A setback for the campaign to remove the membership bans and proscriptions from the SLP draft constitution took place when Stockport branch reversed its previous decision to submit a motion to the next party congress proposing their deletion.

Revolutionaries numerically dominate this branch, and the reverse came when these comrades split on the issue. Supporters of the previous resolution continued to argue on the basis of working class unity - the need to include all sections of the class, to be debated and tested within one united party, in order to thrash out the correct way forward for the working class.

They condemned the use of the banning clause, by the SLP leadership, to ‘void’ the membership of two comrades who had been amongst the best fighters building the SLP in the early days of the now disbanded Greater Manchester branch. Such witch hunting was a shameful spectacle, which was no way to overcome left sectarianism.

The major argument used by those revolutionary comrades opposed to a challenge on the bans went as follows. The Party leadership will not accept the challenge. Therefore, to press the matter will set revolutionaries apart from the SLP project itself. For the revolutionary message to be heard, its proponents had to remain within the mainstream of the SLP.

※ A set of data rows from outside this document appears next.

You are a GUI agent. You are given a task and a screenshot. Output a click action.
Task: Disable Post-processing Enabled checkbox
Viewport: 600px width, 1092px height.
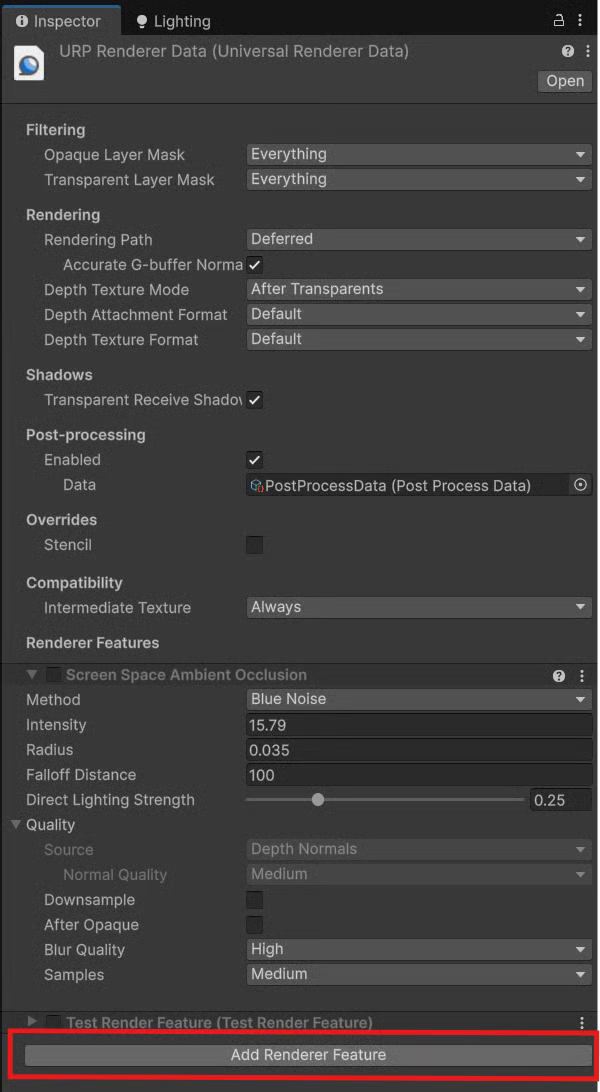click(255, 460)
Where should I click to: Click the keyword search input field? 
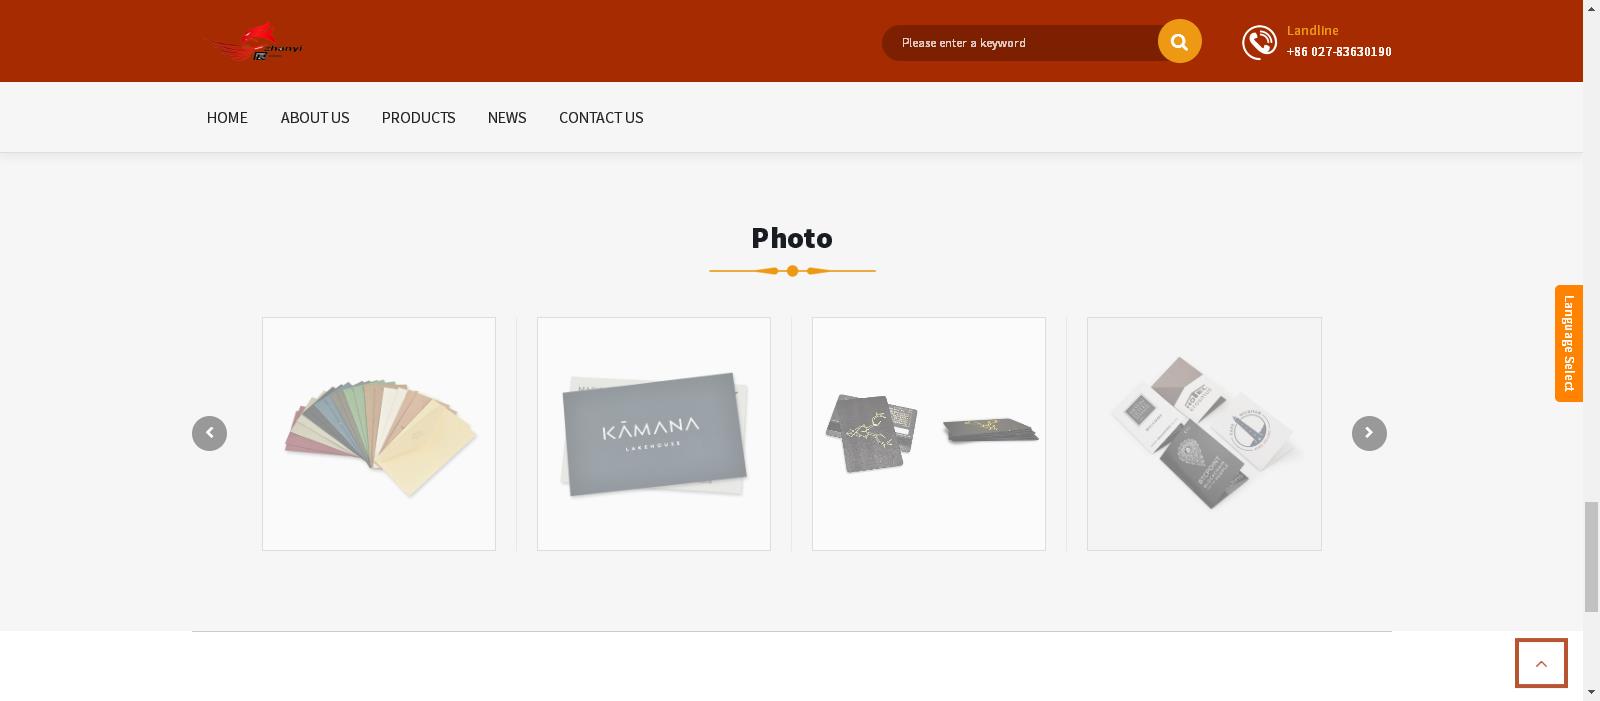coord(1020,43)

This apparent equation between the SLP’s founding leadership, and the party itself, appeared to be endorsed by one comrade, who stated that his previous support for the removal of bans and proscriptions had been weakened by “the increasingly anti-SLP attitude being expressed by the Weekly Worker”. When challenged, however, he said he was not suggesting that it was impermissible for revolutionaries to challenge for leadership in the SLP, but that the anti-party attitude was reflected in Weekly Worker’s suggestions that, without the organised intervention of revolutionaries, the SLP could become “a Labour Party mark II”. Such an assertion was ridiculous, in this comrade’s view, and displayed a complete failure to grasp the nature of the SLP, which was a classical centrist party.

The same branch meeting decided, in principle, to stand a candidate in the Stockport seat at the general election. The decision whether to go ahead will be taken after an initial canvass of the working class in the constituency, in order to obtain financial pledges for meeting the cost of the election campaign.

There was no opposition to the view that the SLP should seek agreement with other socialist organisations, and the Green Party, on which seats each organisation was to contest. A number of comrades expressed the view that such agreements should extend to reciprocal support in canvassing and other campaign work. They expressed incredulity when one comrade asserted that the bans and proscriptions could be used by the party leadership, when it suited their purposes, to ‘void’ the membership of comrades who undertook electoral work in support of another socialist organisation in a seat where the SLP was not standing.

The branch, and branch members, have been major contributors of material for Socialist News, but none has yet been printed. The branch has called upon the editor and the NEC to revise the editorial policy of not printing any letters, or articles expressing an alternative view to those already printed. It is attempting to gain support from other North West branches for such a change in the paper.